Maria Miranda conta que os profissionais do IPO de Lisboa procuram diariamente soluções “que contribuam para minimizar os efeitos negativos da situação em que se encontram. Porque as crianças continuam a sê-lo, mesmo em situações difíceis”.
A educadora confessa que o projeto é também “uma mais valia” para os profissionais que trabalham diretamente com estas crianças e que, todos os dias, procuram soluções “que contribuam para minimizar os efeitos negativos da situação em que se encontram. Porque as crianças continuam a sê-lo, mesmo em situações difíceis”. E desengane-se quem pense que são só as meninas que gostam de receber estas wigs, sobretudo “as que têm tranças ou cabelos compridos, como as princesas”, pois também os meninos “gostam dos super heróis”. Cláudia já está a trabalhar neles!
Como participar?
Cada cabeleira demora entre uma hora e meia a duas horas a ser fabricada. Cláudia confessa que a experiência lhe tem dado maior rapidez, e depois de desempenhar todos os outros papéis, de cuidar da casa e de o filho mais pequeno adormecer, dedica-se a este hobbie que arranca sorrisos a meninos com doença oncológica. E é sempre assim, todas as noites, de segunda a sexta-feira.

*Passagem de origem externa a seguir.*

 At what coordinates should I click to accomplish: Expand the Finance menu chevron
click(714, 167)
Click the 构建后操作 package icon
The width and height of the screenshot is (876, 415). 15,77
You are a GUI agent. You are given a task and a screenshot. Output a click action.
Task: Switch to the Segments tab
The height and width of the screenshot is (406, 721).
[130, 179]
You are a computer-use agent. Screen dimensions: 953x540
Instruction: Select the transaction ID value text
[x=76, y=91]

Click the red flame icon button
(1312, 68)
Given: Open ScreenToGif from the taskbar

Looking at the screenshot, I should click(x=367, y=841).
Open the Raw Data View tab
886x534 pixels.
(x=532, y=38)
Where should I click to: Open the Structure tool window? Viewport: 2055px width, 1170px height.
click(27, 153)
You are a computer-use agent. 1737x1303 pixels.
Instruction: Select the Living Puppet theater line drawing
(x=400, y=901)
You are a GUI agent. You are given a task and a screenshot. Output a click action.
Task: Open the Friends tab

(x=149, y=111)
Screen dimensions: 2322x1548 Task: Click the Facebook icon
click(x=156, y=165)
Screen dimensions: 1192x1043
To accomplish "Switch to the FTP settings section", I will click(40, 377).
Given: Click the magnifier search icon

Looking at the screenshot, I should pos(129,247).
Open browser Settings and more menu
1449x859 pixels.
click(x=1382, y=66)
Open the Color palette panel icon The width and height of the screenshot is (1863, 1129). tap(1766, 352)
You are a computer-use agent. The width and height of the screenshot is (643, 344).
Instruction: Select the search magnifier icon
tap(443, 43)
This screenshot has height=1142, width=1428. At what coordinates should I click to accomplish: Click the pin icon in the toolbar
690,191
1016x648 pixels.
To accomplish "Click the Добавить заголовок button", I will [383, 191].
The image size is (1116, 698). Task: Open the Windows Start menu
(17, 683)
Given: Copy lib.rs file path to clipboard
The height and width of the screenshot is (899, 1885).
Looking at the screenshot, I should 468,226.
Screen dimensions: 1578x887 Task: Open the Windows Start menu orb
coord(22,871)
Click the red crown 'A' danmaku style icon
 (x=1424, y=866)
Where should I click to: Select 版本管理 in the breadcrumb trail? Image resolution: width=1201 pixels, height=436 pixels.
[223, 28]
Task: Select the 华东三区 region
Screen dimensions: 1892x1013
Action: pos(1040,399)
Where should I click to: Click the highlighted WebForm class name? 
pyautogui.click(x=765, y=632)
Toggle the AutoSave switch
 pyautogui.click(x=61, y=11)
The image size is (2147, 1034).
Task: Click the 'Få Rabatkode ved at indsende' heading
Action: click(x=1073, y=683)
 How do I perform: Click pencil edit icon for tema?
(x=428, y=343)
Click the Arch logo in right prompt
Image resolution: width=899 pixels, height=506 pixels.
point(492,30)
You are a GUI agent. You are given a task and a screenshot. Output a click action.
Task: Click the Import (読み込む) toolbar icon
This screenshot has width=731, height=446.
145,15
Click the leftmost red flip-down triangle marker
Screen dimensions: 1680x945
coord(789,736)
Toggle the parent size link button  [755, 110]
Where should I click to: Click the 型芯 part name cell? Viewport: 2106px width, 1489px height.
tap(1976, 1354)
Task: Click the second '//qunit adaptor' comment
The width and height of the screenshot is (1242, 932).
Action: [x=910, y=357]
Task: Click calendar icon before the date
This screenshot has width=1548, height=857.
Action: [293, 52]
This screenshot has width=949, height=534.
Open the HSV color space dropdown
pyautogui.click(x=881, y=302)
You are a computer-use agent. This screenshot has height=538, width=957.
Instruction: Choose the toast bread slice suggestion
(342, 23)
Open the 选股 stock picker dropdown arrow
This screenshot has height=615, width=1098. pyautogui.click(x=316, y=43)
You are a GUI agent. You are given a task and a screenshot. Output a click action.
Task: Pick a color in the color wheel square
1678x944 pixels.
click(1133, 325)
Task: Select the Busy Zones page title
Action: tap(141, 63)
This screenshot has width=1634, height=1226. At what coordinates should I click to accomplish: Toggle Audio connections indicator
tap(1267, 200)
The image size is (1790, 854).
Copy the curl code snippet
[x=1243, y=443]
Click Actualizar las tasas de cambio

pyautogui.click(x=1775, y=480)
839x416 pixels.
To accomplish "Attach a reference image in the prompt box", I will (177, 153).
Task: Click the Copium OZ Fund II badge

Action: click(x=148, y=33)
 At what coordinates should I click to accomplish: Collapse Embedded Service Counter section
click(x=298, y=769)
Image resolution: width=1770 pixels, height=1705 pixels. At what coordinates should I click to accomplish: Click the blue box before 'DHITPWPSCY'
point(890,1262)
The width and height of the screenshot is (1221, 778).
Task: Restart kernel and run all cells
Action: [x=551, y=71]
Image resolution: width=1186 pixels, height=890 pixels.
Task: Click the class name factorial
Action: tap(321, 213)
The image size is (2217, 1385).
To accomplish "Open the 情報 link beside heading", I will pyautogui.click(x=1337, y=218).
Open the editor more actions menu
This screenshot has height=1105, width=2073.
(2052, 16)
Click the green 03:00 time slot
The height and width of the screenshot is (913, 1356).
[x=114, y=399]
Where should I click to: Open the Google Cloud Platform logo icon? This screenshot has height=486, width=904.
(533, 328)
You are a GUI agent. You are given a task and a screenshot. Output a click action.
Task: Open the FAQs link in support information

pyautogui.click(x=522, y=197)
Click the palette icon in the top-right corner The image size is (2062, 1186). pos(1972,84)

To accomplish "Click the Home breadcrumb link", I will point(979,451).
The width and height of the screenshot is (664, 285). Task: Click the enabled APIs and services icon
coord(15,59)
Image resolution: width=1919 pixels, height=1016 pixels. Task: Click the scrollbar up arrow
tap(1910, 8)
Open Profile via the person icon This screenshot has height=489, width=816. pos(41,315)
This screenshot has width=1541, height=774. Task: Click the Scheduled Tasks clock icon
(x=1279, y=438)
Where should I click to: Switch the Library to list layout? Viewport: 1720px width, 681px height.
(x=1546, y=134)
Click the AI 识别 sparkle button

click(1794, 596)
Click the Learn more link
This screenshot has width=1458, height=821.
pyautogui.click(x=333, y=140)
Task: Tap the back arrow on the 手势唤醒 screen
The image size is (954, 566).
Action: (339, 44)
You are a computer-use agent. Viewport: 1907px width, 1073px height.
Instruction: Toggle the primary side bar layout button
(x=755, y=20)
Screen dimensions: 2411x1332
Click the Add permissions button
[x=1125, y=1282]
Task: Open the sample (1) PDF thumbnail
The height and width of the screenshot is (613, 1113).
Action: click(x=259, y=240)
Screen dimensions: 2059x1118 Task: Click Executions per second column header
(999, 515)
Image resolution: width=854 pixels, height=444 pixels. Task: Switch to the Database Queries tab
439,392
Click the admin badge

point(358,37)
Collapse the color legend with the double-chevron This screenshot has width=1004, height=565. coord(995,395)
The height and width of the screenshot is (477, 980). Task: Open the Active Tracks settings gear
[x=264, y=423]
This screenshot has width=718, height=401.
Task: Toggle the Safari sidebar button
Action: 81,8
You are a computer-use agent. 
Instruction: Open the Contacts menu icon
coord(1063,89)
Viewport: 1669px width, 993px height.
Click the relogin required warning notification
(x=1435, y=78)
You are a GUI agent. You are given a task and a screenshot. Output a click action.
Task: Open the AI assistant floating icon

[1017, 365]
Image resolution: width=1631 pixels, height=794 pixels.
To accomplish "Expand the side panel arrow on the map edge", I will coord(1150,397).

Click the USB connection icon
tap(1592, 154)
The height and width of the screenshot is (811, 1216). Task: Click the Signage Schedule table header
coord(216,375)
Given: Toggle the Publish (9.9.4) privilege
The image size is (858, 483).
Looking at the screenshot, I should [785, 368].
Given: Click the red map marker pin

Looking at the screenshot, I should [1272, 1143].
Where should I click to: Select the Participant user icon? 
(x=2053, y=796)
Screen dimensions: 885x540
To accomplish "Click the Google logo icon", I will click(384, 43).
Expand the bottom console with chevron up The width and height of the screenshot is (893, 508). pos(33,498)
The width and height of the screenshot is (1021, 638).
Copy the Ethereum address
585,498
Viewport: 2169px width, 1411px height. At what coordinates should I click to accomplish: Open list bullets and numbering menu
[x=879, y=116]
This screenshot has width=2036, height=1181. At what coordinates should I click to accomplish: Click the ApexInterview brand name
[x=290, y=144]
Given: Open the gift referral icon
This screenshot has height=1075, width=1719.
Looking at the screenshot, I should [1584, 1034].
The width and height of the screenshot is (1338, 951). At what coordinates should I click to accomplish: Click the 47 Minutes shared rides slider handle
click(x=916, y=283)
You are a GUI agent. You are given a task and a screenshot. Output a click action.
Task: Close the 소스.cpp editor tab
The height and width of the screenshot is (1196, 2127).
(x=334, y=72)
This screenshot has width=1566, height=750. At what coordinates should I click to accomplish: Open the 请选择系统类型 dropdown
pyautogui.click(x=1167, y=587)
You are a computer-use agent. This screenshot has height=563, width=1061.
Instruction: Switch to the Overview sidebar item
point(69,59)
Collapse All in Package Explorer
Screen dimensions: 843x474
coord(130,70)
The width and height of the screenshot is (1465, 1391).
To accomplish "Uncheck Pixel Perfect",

A ideia é alargar o projeto a outros hospitais, nomeadamente ao IPO do Porto, com quem Cláudia já está em contacto para apresentar a proposta, contando nesta cidade, com a ajuda da voluntária Maria Ferreira, que tem sido uma boa ajuda na invicta. Mas são necessárias mais mãos, daí que a responsável já tenha programado a realização de dois workshops, em Lisboa, para ensinar outras pessoas a fazer wigs. “O objetivo é não parar, e quantas mais pessoas ajudarem, tanto melhor, para alargar o âmbito do projeto.”
Nos próximos dias 24 de março e 7 de abril, na Associação dos Artesãos da Região de Lisboa, na Rua de Entrecampos [que cedeu as suas instalações gratuitamente] pode aprender a fazer wigs coloridas e a contribuir para este projeto.
Limitados a 12 participantes por data, os workshops vêm dar resposta à quantidade de pedidos que recebeu para ensinar o processo de fabrico, e têm a duração de três horas, em cada um dos dias [das 14h00 às 17h00].
Caso queira participar, ainda vai a tempo de se inscrever, de forma gratuita, através do e-mail handmadebymelau@gmail.com, bastando indicar o seu nome e a data pretendida. Ainda existem algumas vagas por preencher, mas apresse-se, para não perder a oportunidade.
São ainda aceites donativos de lãs, gorros [que compõem a base das cabeleiras] e apliques, bastando entrar em contacto com Cláudia Coelho, através da página de Facebook do projeto https://www.facebook.com/handmadebymelau/, para que lhe seja fornecida a morada para o efeito ou para combinarem a melhor logística.
“Gostava de agradecer a todas as pessoas que me têm ajudado a continuar o ‘The Magic Yarn Portugal by Hand Made By Me Lau, e em especial, à Joaquina, uma senhora que também é doente oncológica e a quem este projeto é assumido como uma boa terapia”, conclui Cláudia Coelho, garantindo que o que ganha mais com este projeto é mesmo “amor”.